Documents associated with: mythology
Record 1 of 4
System Number: 02587
Date: [18/22 July 1877][1]
Author: JW
Place: London
Recipient: Frederick Richards Leyland[2]
Place: [Liverpool]
Repository: Glasgow University Library
Call Number: MS Whistler L123
Document Type: ALdS
[roundel with head of Leonardo]
ARTS CLUB,
HANOVER SQUARE,
W.
I have had no time to write - and am really fatigued with the whole thing - Your letters are very bad form with the "Sir" of the invoice, and the "Yours truly" that you cannot escape, pall upon me, - and you seem to me, as Carlyle[3] says, "to be rapidly developing a capacity for becoming a bore" -
It is positively sickening to think that I should have labored to build up that exquisite Peacock Room[4] for such a man to live in! -
You speak of your public position before the World, [p. 2] and apparently forget that the World only knows you as the possessor of that work they have all admired and whose price you refused to pay - A great deal remains to be said or written perhaps written upon that subject whenever one has time or occasion -
Meanwhile all that I do or say about [it] is quite open -
With reference to your family[5], as a Gentleman, little as you know about it, I could not do otherwise than recognise old friends when I met the ladies, who have always treated me with uniform kindness and courtesy -
Your last incarnation with your a horsewhip, I leave you to work out -
Whom the Gods intend to be ridiculous they furnish with a frill! -
J A McN. Whistler -
This document is protected by copyright.
Notes:
1. [18/22 July 1877]
This is one of several drafts (#02586, #02587, #02588) of JW's reply to a letter from Frederick Richards Leyland (1832-1892), ship-owner and art collector [more], dated 17 July 1877 (#02585).

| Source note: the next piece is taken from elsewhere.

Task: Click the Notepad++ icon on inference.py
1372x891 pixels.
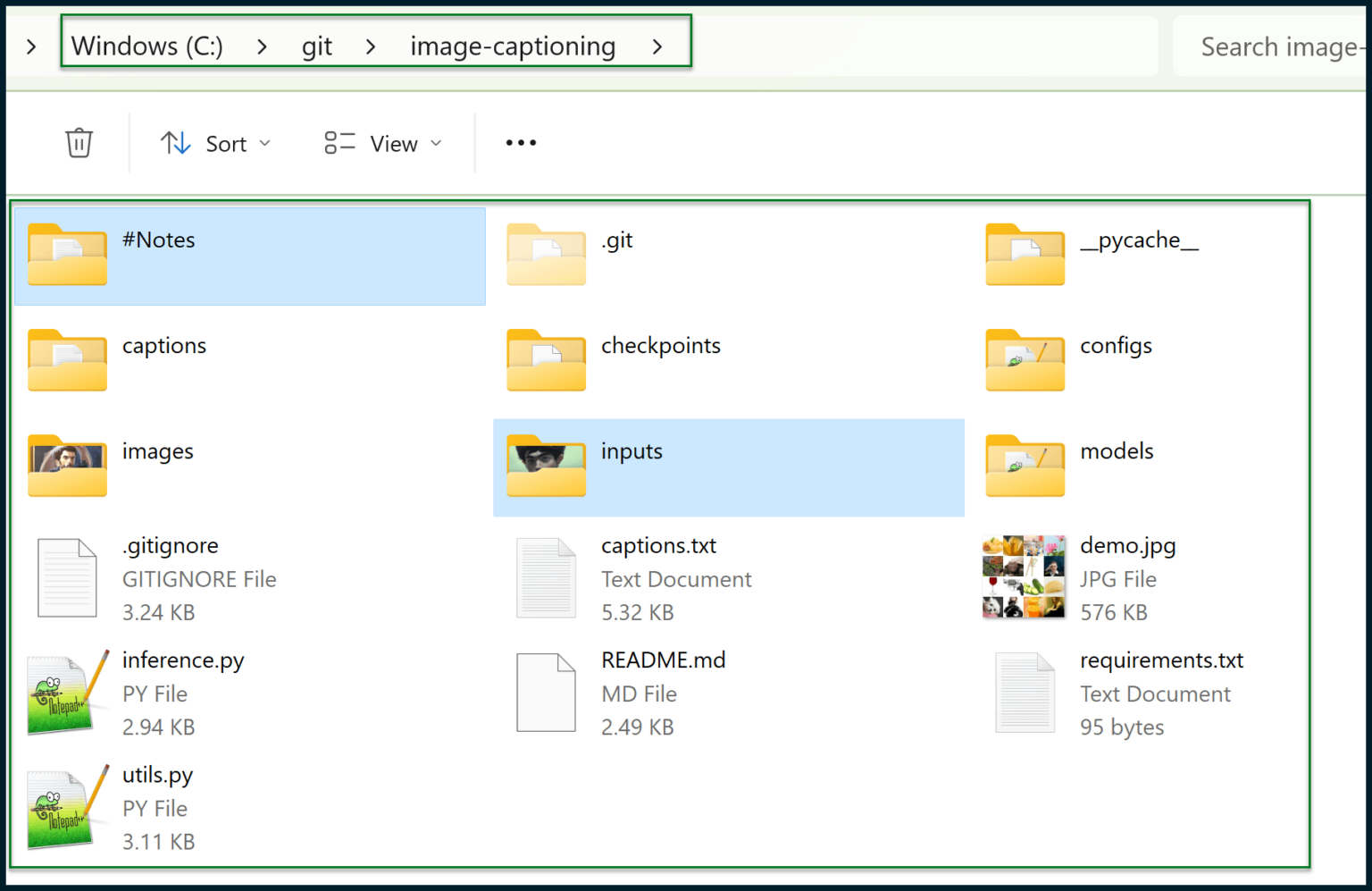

2. Frederick Richards Leyland
Frederick Richards Leyland (1832-1892), ship-owner and art collector [more].
3. Carlyle
Thomas Carlyle (1795-1881), historian and philosopher [more].
4. Peacock Room
Harmony in Blue and Gold: The Peacock Room (YMSM 178).
5. family
Frederick Richards Leyland (1832-1892), shipowner, his wife Frances, and their children Frederick Dawson, Fanny, Florence and Elinor.